Pharmacy changed as America changed, Harris continued. By the time of the American Revolution, pharmacists had become smugglers and counterfeiters. Trade sanctions had cut off supplies of vital medications such as quinine and opium. Only R.Ph.s knew where the raw materials came from or how to turn dusty bark and dried poppy juice into useful formulations.

After the Revolution, pharmacists became skilled chemists. European suppliers reserved special stock for what most of the world saw as a poverty-stricken backwater: GEFA, good enough for America. Americans got the leftovers that suppliers couldn't dump anywhere else.

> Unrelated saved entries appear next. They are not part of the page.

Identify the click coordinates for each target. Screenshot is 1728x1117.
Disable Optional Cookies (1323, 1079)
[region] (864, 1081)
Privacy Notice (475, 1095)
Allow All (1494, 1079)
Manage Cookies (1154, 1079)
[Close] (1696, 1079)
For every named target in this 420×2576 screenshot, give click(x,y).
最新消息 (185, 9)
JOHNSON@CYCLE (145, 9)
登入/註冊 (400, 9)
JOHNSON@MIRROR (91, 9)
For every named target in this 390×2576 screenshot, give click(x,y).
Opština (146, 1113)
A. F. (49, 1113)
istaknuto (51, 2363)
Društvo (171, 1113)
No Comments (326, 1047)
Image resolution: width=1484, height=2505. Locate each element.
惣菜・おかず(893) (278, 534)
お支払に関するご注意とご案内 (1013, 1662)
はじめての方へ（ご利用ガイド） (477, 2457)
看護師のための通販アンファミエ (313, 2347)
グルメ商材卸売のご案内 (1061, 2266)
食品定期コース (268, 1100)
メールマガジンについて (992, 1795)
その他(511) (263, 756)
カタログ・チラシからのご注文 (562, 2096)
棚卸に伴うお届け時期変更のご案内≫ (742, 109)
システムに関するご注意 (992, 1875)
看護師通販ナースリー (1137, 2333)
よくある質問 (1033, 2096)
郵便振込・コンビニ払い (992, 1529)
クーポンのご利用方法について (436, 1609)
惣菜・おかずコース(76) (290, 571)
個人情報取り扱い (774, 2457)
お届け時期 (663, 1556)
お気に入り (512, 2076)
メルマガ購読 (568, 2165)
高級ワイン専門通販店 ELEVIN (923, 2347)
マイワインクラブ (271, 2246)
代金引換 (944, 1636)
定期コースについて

One result of supply problems was the creation of the U.S. Pharmacopeia in 1820. USP was an attempt by physicians and pharmacists to create quality standards and standard formulas for medicines.

More than 300 pharmacy cookbooks were published in the United States during the 19th century, Harris noted. One of the most active publishers was the American Pharmaceutical Association, founded in 1852.

When the Civil War broke out, pharmacists on both sides were scaling up familiar compounding techniques into vast factories that churned out such vital medicinals as whiskey and morphine.

During Prohibition, many pharmacists turned to distillation to meet continuing demands for potable alcohol. During the Great Depression, demand shifted to cold cream and other cosmetics that pharmacists had the skill to create.

When a 1950 survey found that only 26% of all Rxs were compounded, pharmacists began looking at ways to move out of the shrinking world of compounding and into the new universe of direct patient care.

In 1955, the University of California, San Francisco, created the first six-year Pharm.D. program. Ten years later, UCSF had pharmacists in the wards and round-the-clock pharmacy services based on unit-dose distribution, consultative services, and a drug information center.